■ **Dataset**:

+ + + + +

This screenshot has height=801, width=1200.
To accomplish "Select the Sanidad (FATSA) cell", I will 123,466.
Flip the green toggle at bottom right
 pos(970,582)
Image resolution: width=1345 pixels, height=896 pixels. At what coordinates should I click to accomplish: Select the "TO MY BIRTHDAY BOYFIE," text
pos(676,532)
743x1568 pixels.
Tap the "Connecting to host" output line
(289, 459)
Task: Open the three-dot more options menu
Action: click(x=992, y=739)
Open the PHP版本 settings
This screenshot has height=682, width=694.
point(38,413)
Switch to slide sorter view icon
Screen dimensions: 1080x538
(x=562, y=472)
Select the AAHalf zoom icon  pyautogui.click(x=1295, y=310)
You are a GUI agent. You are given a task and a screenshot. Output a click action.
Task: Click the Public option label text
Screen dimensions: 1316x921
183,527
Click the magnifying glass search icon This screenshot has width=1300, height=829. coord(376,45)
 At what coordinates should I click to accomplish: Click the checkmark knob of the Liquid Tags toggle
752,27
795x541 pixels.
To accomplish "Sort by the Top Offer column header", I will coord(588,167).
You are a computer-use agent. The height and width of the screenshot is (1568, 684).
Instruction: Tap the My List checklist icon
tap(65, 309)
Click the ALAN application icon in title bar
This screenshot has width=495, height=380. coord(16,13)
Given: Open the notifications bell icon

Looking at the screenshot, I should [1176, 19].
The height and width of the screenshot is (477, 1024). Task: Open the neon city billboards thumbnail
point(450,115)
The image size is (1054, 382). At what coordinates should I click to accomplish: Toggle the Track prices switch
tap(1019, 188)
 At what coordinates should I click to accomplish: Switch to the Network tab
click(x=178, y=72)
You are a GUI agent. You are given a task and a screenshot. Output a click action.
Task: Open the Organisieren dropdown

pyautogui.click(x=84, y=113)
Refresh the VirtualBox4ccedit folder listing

+ + + + +

How many lines in the entries contain the string "will"? Answer with the number only.

2